─── EXTRACT TO READ

Cylinda Marquart gripped the small Post-it note inscribed with Japanese characters as her 6-week-old daughter, Albi-Helene Martin, was raced to a hospital by ambulance.
Moments earlier, a Japanese doctor had jotted down the characters, naming a possible heart defect. His concerned look alarmed Marquart, making her feel that something was wrong.
Though able to speak Japanese, her knowledge of medical terms in the language was limited, so she emailed her husband, Steven. She tried to understand how what doctors initially thought was a heart murmur could have escalated.
The tiny characters set in motion a series of events that would send the family across the Pacific Ocean, separate a father from his wife and daughter for nearly a year and create lasting connections in Nashville.
Albi, named for the city in France where her parents were engaged, was born with transposition of the great arteries of the heart (TGA). With transposition, the aorta and pulmonary arteries are switched. Instead of pumping oxygen from the lungs to the rest of the body, the vessels carry the oxygen from the lungs to the heart and back.

──────
─── INPUT DATA

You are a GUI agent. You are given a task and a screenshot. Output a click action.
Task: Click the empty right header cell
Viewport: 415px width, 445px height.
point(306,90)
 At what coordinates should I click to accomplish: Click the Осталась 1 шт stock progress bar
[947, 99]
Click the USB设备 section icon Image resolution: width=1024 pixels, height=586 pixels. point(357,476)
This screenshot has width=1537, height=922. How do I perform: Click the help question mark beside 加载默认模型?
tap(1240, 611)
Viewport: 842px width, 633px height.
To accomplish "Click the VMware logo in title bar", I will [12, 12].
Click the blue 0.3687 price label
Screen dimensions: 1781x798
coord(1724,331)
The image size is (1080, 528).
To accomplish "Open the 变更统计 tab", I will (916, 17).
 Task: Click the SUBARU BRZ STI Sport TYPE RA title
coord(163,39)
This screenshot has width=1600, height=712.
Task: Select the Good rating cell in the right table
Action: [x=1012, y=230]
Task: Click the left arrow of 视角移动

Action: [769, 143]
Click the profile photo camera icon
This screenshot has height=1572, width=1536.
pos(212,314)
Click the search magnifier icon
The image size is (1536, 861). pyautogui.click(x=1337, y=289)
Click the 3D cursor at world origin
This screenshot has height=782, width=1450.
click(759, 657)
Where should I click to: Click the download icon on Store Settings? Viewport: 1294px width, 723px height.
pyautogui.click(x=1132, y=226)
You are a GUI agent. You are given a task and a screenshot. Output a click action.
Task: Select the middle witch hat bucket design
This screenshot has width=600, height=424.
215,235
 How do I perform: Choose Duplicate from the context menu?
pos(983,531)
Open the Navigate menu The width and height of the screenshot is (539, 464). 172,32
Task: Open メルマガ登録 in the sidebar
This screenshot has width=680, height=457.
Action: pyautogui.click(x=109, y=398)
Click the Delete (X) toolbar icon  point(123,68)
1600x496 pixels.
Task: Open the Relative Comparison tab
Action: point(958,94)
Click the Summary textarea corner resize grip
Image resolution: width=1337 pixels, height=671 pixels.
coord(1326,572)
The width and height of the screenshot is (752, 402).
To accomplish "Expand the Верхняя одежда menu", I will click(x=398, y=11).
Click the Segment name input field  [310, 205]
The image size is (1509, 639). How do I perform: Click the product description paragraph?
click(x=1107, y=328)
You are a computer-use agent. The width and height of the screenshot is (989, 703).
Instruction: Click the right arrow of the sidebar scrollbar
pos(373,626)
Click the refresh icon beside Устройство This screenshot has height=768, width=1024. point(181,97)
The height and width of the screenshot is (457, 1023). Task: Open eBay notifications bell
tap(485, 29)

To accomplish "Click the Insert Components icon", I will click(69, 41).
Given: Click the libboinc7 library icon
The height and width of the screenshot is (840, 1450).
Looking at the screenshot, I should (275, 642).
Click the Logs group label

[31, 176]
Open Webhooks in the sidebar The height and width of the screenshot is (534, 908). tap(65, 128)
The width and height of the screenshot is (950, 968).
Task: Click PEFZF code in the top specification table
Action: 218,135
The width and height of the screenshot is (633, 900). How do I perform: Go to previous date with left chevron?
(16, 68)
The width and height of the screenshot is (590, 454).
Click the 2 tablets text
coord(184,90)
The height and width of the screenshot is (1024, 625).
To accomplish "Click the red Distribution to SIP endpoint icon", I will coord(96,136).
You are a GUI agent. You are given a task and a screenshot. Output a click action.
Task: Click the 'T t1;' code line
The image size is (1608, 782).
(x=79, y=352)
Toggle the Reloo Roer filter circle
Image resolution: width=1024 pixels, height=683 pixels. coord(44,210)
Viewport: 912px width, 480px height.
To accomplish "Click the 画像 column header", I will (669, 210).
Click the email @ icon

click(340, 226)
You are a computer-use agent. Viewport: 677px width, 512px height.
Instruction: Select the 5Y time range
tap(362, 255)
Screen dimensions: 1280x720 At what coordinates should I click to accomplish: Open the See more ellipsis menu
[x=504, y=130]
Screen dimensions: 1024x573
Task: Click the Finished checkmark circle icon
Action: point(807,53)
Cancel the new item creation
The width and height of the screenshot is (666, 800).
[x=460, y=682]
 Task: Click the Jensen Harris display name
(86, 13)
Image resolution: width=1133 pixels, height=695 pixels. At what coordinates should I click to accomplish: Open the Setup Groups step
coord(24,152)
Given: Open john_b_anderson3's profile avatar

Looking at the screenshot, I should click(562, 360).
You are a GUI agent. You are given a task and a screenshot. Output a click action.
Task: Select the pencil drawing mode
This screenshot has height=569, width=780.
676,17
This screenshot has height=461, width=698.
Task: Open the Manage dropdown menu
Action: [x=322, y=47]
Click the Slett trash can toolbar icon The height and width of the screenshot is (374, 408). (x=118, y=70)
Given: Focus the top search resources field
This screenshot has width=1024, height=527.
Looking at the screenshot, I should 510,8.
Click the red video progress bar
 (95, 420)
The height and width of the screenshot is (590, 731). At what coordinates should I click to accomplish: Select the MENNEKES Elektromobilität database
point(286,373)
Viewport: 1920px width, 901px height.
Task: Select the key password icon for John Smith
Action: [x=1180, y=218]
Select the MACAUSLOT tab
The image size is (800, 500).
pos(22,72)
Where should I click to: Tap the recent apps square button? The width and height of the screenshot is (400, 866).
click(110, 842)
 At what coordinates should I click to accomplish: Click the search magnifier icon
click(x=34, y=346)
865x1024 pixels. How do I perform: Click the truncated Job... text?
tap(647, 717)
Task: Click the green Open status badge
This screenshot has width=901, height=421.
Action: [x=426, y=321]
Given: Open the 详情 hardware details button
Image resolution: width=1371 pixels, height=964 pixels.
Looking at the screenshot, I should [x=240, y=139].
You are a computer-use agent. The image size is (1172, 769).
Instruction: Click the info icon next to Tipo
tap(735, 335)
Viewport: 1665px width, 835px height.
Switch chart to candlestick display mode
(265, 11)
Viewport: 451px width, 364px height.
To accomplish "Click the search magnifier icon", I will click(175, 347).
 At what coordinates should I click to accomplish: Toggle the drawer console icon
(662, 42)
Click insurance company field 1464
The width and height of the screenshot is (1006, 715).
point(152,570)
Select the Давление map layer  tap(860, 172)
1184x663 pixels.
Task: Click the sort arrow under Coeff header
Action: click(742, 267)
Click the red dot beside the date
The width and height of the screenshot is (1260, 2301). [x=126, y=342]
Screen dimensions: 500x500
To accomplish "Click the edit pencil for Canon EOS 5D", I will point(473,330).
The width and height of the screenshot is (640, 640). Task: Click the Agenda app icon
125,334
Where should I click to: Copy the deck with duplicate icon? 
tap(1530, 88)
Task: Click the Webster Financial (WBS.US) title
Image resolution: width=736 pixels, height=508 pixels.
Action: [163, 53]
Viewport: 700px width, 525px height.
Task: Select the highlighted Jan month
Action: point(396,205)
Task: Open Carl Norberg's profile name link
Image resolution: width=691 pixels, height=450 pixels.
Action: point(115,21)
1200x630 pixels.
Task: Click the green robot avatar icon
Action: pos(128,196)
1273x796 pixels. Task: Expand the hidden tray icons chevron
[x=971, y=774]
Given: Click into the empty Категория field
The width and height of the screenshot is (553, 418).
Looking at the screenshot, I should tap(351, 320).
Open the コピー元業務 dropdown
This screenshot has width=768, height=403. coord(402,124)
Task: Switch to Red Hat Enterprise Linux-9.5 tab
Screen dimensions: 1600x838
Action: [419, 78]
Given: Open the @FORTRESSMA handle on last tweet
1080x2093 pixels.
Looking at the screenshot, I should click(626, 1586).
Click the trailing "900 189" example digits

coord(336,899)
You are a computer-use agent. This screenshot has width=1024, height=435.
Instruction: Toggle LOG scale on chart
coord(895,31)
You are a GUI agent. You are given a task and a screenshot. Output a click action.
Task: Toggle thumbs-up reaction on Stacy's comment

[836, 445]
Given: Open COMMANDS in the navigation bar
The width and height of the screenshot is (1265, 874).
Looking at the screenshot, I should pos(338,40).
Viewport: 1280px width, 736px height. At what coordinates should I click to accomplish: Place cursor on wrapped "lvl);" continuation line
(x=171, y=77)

──────

◆ **EXERCISE REQUIREMENTS**
1: In the article about Albi-Helene Martin, how old was she when she was taken to a hospital by ambulance?
2: Write the next part of the article about Albi-Helene Martin, picking up after its last sentence.
You can leave the items aside.

◆ **REPLIES**
1: She was 6 weeks old.

2:
She had heart surgery in March at the Monroe Carell Jr. Children’s Hospital at Vanderbilt. After months of growing, healing and building relationships, Albi and her mother recently returned to Tokyo.
“It was a difficult decision to come here. There was so much unknown, in every aspect,” said Marquart. “When we came here, we were very frantic still from the earthquake, the tsunami, then having to relocate and everything with Albi.”
Albi was born weeks after the 2011 earthquake/tsunami/nuclear meltdown in Japan. Her parents, U.S. born natives, had lived there eight years. Albi and Marquart temporarily relocated to Fukuoka, the southern region of Japan, after the disaster.
Albi had emergency surgery the day her condition was discovered, and a second surgery after that to place a Blalock-Taussig shunt, or BT shunt, to help with blood flow and oxygen to her body.
But additional procedures in Japan would only offer temporary care until a more permanent repair could be done. Her case was complicated and risky. By chance, Marquart’s sister, Felicitas Koller, M.D., was a chief Surgery resident at Vanderbilt at the time, and consulted with Bret Mettler, M.D., director of Pediatric Cardiac Transplantation and assistant professor of Pediatric Cardiac Surgery, and David Parra, M.D., assistant professor of Pediatric Cardiology.
“My sister said ‘please come; come,’” said Marquart. “She was like ‘We can do this here, we can do this at Vanderbilt.’”
At five months old and weighing 12 pounds, Albi arrived in Nashville in October 2011.
“Once we made the leap to come to Vanderbilt, the amount of coordinated effort to help us was amazing. Everyone was so proactive, throwing their proverbial arms open to us.”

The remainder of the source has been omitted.